1689 – Décembre. « Le vingtiesme jour du mois et an susdict a été inhumée dans Leglise de Nexon Gabrielle Bonnet veufve de feu léonard de Combrouse décédée dans le pnt bourg le jour d’hier âgée d’environ cinquante ans sans que pour raison de ce qu’elle a été enterrée dans Lad. Eglise Jean de Combrouse son fils, ni les siens puissent prétendre aucun droit de sépulture dans Lad, église auquel Led de Combrouse a déclaré renoncer sans quoi Led enterrement n’aurait été fait dans Lad. Eglise et le dit de Combrouse a signé avec moy. Juge curé de Nexon – J de Combrouse »

1694 – Novembre. « Le trenième du mène mois et an que dessus a été inhumée dans Leglise de Nexon Françoise DECOUILHAC fille de Pierre DECOUILHAC et de Peyronne Puidenus sa femme du village de Mazérieux décédée le jour précédent, âgée d’environ trois mois, Led. Enterremt a été fait dans Leglise sans tirer à conséquence moyennant quarante sols que le père a donné pour les réparations. Juge Curé de Nexon ».

1695 – Novembre. « Le vingt et troisième du même mois et an que dsssus jay ensevely dans leglise de Nexon Jean DEVERNEILH mort le jour précédent âgé de huit jours. C’est pourtant sans conséquence et sans qu’ils puissent prétendre de se faire ensevelyr dans la ditte église sans le consentement de Monsieur le Curé. Bouthet vicaire de Nexon ».

1714 – « Le deuxième jour du mois d’avril 1714 a esté inhumé dans l’église de Nexon sans tirer à conséquence et pour don fait à l’églize Marie DEGAY femme de Pierre DUPUITREN auprésent bourg ».

1714 – Novembre. « Le 17e dud mois et an a esté inhumé Me Thomas Berny sieur de Noyéras – Juge de Nexon dans l’église de nexon sans tirer à conséquence et pour don fait à l’église pour paver lad, église décédé dans le présent bourg, âgé d’envrion 80 ans ».

1725 – « Le premier Novembre mille sept cent vingt cinq Pierre GIZARDIN apothicaire âgé d’environ cinquante ans a été enterré dans l’église en payant les droits accoutumés en présence de sa famille ».

Il est difficile de dire à combien se montaient ces droits accoutumés.
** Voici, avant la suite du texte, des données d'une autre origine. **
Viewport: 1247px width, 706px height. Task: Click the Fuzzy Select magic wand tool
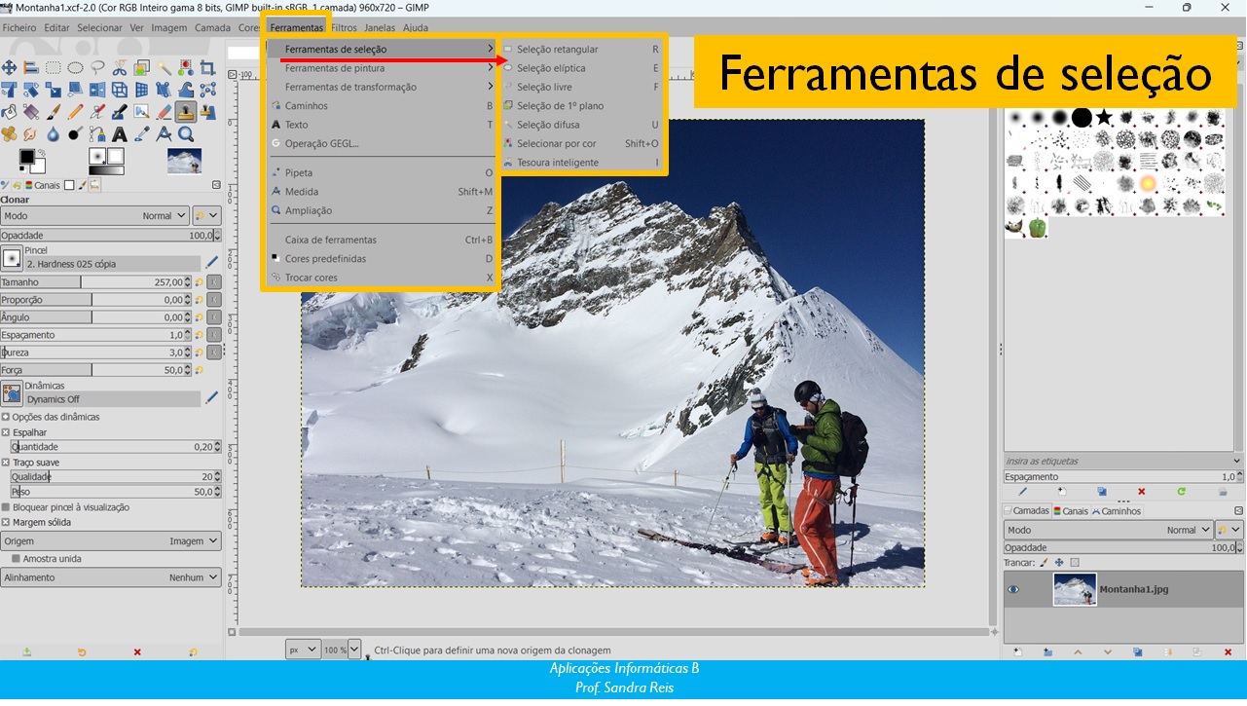tap(164, 67)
Il est souvent question de donner quarante sols, cent sols, dix livres mais il s’agissait là, plutôt d’une donation spéciale que d’un tarif déterminé. Quelquefois aussi l’enterrement dans l’église était un honneur décerné à ceux qui avaient rendu à la paroisse des services signalés. Ainsi en 1742, François TARRADE du bourg, est enterré dans l’église pour avoir été « Caille des âmes » pendant trente ans. Il s’agit d’une sorte de confrérie qui avait pour fonction de recueillir les offrandes pour les âmes des défunts ; il en existait également une à Limoges dans la paroisse de St-Michel. Bien que les confréries fussent nombreuses avant la Révolution, celle-ci est la seule que mentionnent les registres paroissiaux de Nexon

En 1776, les inhumations furent interdites dans les édifices religieux. A Nexon, cette interdiction ne fut observée que deux ans plus tard à la fin de 1778, le dernier enterrement fait dans l’église étant celui d’un domestique du Château des Pousses, le 23 Octobre 1778. Après cette date toutes les inhumations furent faites dans le cimetière.